Zhou Fang bowed, Wu Meiling planned dumplings, Bai Ming overanalyzed a nose-scratch into a martial canon, and Elder Cluck went back to pecking at a floorboard — or perhaps at destiny itself. The System sang softly in Lin Xiao's head like a radio at low volume.

[Ding!]

[New passive effect unlocked: Humility Aura (low-level) — Reduces fame overlap; increases reward multiplier during humiliation events.]
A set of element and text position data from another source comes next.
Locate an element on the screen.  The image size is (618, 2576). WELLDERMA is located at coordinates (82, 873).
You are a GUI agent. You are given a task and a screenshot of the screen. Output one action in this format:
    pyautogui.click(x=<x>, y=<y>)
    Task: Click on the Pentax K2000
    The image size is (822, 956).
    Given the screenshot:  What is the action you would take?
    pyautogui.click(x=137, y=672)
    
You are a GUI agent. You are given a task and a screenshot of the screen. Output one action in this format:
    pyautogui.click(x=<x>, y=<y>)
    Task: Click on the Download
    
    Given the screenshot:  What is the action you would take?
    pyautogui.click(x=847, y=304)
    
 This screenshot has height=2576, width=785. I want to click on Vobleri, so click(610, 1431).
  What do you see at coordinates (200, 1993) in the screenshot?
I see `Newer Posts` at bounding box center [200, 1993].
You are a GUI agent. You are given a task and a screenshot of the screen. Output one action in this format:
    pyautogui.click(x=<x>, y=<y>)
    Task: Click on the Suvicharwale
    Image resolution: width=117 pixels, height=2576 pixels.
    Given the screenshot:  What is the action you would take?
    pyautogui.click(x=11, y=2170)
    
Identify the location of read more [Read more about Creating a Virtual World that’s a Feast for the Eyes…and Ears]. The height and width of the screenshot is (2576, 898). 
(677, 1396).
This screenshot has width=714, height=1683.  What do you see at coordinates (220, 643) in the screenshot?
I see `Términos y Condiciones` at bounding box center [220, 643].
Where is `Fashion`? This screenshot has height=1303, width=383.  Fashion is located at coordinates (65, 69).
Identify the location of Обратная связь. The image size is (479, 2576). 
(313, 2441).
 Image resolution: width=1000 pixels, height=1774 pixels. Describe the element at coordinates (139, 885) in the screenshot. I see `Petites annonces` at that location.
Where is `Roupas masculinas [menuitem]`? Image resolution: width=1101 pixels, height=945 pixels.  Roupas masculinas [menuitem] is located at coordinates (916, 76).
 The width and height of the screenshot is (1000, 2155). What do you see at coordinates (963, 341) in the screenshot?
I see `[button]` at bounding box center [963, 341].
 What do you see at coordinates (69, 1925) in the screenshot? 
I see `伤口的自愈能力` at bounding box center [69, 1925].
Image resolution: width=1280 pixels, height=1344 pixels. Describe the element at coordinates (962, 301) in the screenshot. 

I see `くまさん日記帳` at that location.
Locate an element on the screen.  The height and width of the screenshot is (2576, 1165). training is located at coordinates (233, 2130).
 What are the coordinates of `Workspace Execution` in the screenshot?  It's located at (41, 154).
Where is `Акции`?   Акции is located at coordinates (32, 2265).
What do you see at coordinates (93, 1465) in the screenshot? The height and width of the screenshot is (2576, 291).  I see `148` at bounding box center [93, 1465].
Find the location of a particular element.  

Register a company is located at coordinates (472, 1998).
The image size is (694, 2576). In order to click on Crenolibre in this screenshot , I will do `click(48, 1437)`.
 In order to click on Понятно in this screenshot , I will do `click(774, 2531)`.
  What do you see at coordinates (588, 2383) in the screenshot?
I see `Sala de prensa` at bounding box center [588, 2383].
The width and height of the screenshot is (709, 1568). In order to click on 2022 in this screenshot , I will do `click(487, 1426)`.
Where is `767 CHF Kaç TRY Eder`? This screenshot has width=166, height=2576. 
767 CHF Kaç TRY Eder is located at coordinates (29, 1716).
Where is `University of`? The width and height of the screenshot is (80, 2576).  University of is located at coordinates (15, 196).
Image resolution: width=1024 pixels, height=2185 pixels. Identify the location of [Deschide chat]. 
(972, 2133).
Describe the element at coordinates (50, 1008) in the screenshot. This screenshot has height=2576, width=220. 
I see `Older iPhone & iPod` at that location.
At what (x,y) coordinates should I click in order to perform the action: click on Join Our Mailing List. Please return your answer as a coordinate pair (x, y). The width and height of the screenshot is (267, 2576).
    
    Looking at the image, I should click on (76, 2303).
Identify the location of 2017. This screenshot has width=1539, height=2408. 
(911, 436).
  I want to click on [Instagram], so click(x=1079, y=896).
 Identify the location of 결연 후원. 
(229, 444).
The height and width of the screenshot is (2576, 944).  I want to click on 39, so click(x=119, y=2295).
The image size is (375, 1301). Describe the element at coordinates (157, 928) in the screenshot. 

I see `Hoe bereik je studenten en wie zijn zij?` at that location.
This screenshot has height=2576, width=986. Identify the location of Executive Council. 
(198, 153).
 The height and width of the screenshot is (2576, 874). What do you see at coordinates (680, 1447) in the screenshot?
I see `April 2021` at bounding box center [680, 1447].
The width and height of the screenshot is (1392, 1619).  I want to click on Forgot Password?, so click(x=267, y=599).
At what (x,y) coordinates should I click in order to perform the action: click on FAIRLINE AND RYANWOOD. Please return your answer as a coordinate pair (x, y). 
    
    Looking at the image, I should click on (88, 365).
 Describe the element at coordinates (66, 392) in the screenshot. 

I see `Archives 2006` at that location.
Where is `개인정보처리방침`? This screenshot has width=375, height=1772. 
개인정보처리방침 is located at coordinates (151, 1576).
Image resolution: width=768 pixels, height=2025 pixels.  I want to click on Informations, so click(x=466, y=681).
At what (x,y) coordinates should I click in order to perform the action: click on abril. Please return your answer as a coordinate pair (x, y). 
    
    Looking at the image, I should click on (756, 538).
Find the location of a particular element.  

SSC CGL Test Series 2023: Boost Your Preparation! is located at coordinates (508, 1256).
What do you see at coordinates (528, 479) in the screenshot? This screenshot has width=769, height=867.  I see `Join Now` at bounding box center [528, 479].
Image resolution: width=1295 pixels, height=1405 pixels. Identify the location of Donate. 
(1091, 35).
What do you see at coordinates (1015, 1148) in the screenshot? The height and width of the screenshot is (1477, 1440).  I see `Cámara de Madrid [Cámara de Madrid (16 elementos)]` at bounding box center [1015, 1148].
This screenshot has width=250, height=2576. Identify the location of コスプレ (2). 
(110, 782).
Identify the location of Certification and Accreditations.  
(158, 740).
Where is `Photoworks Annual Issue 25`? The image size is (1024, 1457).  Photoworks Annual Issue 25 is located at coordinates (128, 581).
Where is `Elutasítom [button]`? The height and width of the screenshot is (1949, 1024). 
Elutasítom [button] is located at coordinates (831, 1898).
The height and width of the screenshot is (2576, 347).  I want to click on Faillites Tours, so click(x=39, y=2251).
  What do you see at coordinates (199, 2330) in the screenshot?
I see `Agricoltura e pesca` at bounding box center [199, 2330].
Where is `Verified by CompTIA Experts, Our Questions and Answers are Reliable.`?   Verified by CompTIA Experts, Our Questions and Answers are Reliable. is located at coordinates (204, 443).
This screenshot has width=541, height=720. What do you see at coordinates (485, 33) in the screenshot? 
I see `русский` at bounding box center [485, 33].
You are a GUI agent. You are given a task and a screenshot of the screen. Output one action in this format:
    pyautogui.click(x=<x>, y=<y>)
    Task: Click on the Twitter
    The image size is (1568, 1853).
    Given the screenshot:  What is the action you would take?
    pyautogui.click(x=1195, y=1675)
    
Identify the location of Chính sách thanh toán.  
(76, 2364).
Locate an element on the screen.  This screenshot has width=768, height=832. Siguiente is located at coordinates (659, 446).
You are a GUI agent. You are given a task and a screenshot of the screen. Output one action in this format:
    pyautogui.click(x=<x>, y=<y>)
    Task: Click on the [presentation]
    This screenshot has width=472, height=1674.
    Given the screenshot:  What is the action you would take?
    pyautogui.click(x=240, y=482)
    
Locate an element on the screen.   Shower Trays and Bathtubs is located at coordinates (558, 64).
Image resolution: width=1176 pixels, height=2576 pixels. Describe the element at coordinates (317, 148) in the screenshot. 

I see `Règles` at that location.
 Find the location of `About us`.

Lin Xiao blinked. He had not asked for any of this. He had asked for a life of naps and low-stakes snacks. The world seemed determined to give him something better: a sect that would grow by being laughed at, disciples who interpreted silence as scripture, and a chicken whose destiny was unclear but promising.

He lay back, tucking his chin into his robe. "Do not make waves," he told them, like a teacher giving the world's laziest final exam. "And if anyone comes to mock us… be as humble as you can manage. It's for the pantry."

Outside, the valley hummed with the ordinary business of stronger sects and louder egos. Inside Tranquil Peak, the rice was overflowing in a way that made no sense, disciples were inexplicably stronger in small, inelegant ways, and a man from Earth who had been promoted against his will prepared, in very small ways, to be a leader.

He closed his eyes and, at last, allowed himself a nap. The teachings of a lifetime of doing nothing had prepared him for this moment. The System hummed approval, the weeds glowed faintly, and somewhere, very far away, a peacock in crimson thought about lunch.